**Record extracts**
►

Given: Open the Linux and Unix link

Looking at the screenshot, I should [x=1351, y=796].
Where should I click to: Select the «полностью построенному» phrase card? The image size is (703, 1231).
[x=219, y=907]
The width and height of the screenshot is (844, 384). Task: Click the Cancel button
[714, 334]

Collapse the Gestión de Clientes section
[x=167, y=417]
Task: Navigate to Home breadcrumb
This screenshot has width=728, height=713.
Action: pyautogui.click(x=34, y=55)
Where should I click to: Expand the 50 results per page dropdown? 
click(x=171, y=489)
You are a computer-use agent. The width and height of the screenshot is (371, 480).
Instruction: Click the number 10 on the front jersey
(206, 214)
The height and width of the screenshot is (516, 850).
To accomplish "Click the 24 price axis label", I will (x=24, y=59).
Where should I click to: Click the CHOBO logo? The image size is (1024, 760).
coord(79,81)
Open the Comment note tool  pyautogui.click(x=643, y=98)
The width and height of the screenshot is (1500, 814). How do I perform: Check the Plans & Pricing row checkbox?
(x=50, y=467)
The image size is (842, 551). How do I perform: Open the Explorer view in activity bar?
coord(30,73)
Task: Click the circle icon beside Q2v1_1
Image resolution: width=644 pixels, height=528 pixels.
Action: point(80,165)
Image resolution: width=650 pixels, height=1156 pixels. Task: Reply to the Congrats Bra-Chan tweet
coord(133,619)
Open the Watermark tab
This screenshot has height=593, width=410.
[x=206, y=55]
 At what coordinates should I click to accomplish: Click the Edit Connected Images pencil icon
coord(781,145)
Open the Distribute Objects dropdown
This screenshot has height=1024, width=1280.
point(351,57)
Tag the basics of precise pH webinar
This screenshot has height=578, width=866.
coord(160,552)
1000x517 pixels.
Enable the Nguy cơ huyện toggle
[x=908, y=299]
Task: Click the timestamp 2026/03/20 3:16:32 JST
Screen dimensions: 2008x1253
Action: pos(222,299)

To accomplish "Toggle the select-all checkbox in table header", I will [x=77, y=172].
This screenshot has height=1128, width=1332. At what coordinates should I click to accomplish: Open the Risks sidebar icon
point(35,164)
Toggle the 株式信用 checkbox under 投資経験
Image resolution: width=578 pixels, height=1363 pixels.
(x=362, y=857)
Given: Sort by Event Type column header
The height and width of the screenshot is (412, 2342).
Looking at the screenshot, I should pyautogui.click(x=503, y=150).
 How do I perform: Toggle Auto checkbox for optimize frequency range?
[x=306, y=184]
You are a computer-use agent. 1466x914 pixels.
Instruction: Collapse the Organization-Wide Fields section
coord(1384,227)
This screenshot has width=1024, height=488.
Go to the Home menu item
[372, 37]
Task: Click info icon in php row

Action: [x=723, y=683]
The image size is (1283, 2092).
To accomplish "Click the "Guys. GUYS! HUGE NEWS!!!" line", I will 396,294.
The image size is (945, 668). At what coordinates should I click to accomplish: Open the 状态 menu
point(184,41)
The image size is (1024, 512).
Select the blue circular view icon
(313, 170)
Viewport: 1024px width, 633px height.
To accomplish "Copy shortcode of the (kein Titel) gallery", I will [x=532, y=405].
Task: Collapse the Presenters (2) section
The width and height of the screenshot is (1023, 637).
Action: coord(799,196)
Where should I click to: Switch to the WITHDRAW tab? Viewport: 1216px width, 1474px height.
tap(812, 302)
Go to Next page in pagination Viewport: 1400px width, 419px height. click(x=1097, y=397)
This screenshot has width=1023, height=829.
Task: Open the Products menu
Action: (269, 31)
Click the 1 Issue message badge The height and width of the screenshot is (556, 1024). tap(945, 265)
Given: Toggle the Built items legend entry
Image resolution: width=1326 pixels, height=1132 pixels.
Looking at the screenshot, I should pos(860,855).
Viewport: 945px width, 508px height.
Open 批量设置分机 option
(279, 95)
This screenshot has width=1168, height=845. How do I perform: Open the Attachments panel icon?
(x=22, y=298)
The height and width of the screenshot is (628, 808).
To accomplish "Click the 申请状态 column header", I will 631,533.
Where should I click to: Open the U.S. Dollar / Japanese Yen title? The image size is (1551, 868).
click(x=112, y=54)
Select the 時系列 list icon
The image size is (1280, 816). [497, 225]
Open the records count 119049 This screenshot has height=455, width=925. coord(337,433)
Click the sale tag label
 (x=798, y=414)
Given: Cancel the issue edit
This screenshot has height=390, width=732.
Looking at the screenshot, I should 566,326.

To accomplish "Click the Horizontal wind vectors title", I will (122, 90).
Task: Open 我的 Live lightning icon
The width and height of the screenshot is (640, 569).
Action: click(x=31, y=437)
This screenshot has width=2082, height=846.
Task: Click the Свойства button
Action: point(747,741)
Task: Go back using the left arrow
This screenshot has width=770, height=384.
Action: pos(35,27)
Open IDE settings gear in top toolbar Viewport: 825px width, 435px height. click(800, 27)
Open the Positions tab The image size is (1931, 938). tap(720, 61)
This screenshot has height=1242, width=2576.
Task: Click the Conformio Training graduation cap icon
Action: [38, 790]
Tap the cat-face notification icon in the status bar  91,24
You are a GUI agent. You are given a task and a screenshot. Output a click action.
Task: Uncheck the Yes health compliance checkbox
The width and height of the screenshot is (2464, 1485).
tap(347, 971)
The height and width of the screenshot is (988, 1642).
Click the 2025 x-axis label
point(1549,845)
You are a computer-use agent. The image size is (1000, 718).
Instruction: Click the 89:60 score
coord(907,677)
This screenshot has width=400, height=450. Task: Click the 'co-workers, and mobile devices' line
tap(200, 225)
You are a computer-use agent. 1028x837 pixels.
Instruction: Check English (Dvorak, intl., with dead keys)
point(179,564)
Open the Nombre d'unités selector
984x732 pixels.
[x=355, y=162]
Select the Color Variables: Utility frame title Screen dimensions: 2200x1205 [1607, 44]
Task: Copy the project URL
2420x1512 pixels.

◄

**The task**
Arrange every line of the items above as a JSON list of strings, with one string per line and blank lines left out.

**Written answer**
[
  "Given: Open the Linux and Unix link",
  "Looking at the screenshot, I should [x=1351, y=796].",
  "Where should I click to: Select the «полностью построенному» phrase card? The image size is (703, 1231).",
  "[x=219, y=907]",
  "The width and height of the screenshot is (844, 384). Task: Click the Cancel button",
  "[714, 334]",
  "Collapse the Gestión de Clientes section",
  "[x=167, y=417]",
  "Task: Navigate to Home breadcrumb",
  "This screenshot has width=728, height=713.",
  "Action: pyautogui.click(x=34, y=55)",
  "Where should I click to: Expand the 50 results per page dropdown? ",
  "click(x=171, y=489)",
  "You are a computer-use agent. The width and height of the screenshot is (371, 480).",
  "Instruction: Click the number 10 on the front jersey",
  "(206, 214)",
  "The height and width of the screenshot is (516, 850).",
  "To accomplish \"Click the 24 price axis label\", I will (x=24, y=59).",
  "Where should I click to: Click the CHOBO logo? The image size is (1024, 760).",
  "coord(79,81)",
  "Open the Comment note tool  pyautogui.click(x=643, y=98)",
  "The width and height of the screenshot is (1500, 814). How do I perform: Check the Plans & Pricing row checkbox?",
  "(x=50, y=467)",
  "The image size is (842, 551). How do I perform: Open the Explorer view in activity bar?",
  "coord(30,73)",
  "Task: Click the circle icon beside Q2v1_1",
  "Image resolution: width=644 pixels, height=528 pixels.",
  "Action: point(80,165)",
  "Image resolution: width=650 pixels, height=1156 pixels. Task: Reply to the Congrats Bra-Chan tweet",
  "coord(133,619)",
  "Open the Watermark tab",
  "This screenshot has height=593, width=410.",
  "[x=206, y=55]",
  " At what coordinates should I click to accomplish: Click the Edit Connected Images pencil icon",
  "coord(781,145)",
  "Open the Distribute Objects dropdown",
  "This screenshot has height=1024, width=1280.",
  "point(351,57)",
  "Tag the basics of precise pH webinar",
  "This screenshot has height=578, width=866.",
  "coord(160,552)",
  "1000x517 pixels.",
  "Enable the Nguy cơ huyện toggle",
  "[x=908, y=299]",
  "Task: Click the timestamp 2026/03/20 3:16:32 JST",
  "Screen dimensions: 2008x1253",
  "Action: pos(222,299)",
  "To accomplish \"Toggle the select-all checkbox in table header\", I will [x=77, y=172].",
  "This screenshot has height=1128, width=1332. At what coordinates should I click to accomplish: Open the Risks sidebar icon",
  "point(35,164)",
  "Toggle the 株式信用 checkbox under 投資経験",
  "Image resolution: width=578 pixels, height=1363 pixels.",
  "(x=362, y=857)",
  "Given: Sort by Event Type column header",
  "The height and width of the screenshot is (412, 2342).",
  "Looking at the screenshot, I should pyautogui.click(x=503, y=150).",
  " How do I perform: Toggle Auto checkbox for optimize frequency range?",
  "[x=306, y=184]",
  "You are a computer-use agent. 1466x914 pixels.",
  "Instruction: Collapse the Organization-Wide Fields section",
  "coord(1384,227)",
  "This screenshot has width=1024, height=488.",
  "Go to the Home menu item",
  "[372, 37]",
  "Task: Click info icon in php row",
  "Action: [x=723, y=683]",
  "The image size is (1283, 2092).",
  "To accomplish \"Click the \"Guys. GUYS! HUGE NEWS!!!\" line\", I will 396,294.",
  "The image size is (945, 668). At what coordinates should I click to accomplish: Open the 状态 menu",
  "point(184,41)",
  "The image size is (1024, 512).",
  "Select the blue circular view icon",
  "(313, 170)",
  "Viewport: 1024px width, 633px height.",
  "To accomplish \"Copy shortcode of the (kein Titel) gallery\", I will [x=532, y=405].",
  "Task: Collapse the Presenters (2) section",
  "The width and height of the screenshot is (1023, 637).",
  "Action: coord(799,196)",
  "Where should I click to: Switch to the WITHDRAW tab? Viewport: 1216px width, 1474px height.",
  "tap(812, 302)",
  "Go to Next page in pagination Viewport: 1400px width, 419px height. click(x=1097, y=397)",
  "This screenshot has width=1023, height=829.",
  "Task: Open the Products menu",
  "Action: (269, 31)",
  "Click the 1 Issue message badge The height and width of the screenshot is (556, 1024). tap(945, 265)",
  "Given: Toggle the Built items legend entry",
  "Image resolution: width=1326 pixels, height=1132 pixels.",
  "Looking at the screenshot, I should pos(860,855).",
  "Viewport: 945px width, 508px height.",
  "Open 批量设置分机 option",
  "(279, 95)",
  "This screenshot has width=1168, height=845. How do I perform: Open the Attachments panel icon?",
  "(x=22, y=298)",
  "The height and width of the screenshot is (628, 808).",
  "To accomplish \"Click the 申请状态 column header\", I will 631,533.",
  "Where should I click to: Open the U.S. Dollar / Japanese Yen title? The image size is (1551, 868).",
  "click(x=112, y=54)",
  "Select the 時系列 list icon",
  "The image size is (1280, 816). [497, 225]",
  "Open the records count 119049 This screenshot has height=455, width=925. coord(337,433)",
  "Click the sale tag label",
  " (x=798, y=414)",
  "Given: Cancel the issue edit",
  "This screenshot has height=390, width=732.",
  "Looking at the screenshot, I should 566,326.",
  "To accomplish \"Click the Horizontal wind vectors title\", I will (122, 90).",
  "Task: Open 我的 Live lightning icon",
  "The width and height of the screenshot is (640, 569).",
  "Action: click(x=31, y=437)",
  "This screenshot has width=2082, height=846.",
  "Task: Click the Свойства button",
  "Action: point(747,741)",
  "Task: Go back using the left arrow",
  "This screenshot has width=770, height=384.",
  "Action: pos(35,27)",
  "Open IDE settings gear in top toolbar Viewport: 825px width, 435px height. click(800, 27)",
  "Open the Positions tab The image size is (1931, 938). tap(720, 61)",
  "This screenshot has height=1242, width=2576.",
  "Task: Click the Conformio Training graduation cap icon",
  "Action: [38, 790]",
  "Tap the cat-face notification icon in the status bar  91,24",
  "You are a GUI agent. You are given a task and a screenshot. Output a click action.",
  "Task: Uncheck the Yes health compliance checkbox",
  "The width and height of the screenshot is (2464, 1485).",
  "tap(347, 971)",
  "The height and width of the screenshot is (988, 1642).",
  "Click the 2025 x-axis label",
  "point(1549,845)",
  "You are a computer-use agent. The image size is (1000, 718).",
  "Instruction: Click the 89:60 score",
  "coord(907,677)",
  "This screenshot has width=400, height=450. Task: Click the 'co-workers, and mobile devices' line",
  "tap(200, 225)",
  "You are a computer-use agent. 1028x837 pixels.",
  "Instruction: Check English (Dvorak, intl., with dead keys)",
  "point(179,564)",
  "Open the Nombre d'unités selector",
  "984x732 pixels.",
  "[x=355, y=162]",
  "Select the Color Variables: Utility frame title Screen dimensions: 2200x1205 [1607, 44]",
  "Task: Copy the project URL",
  "2420x1512 pixels."
]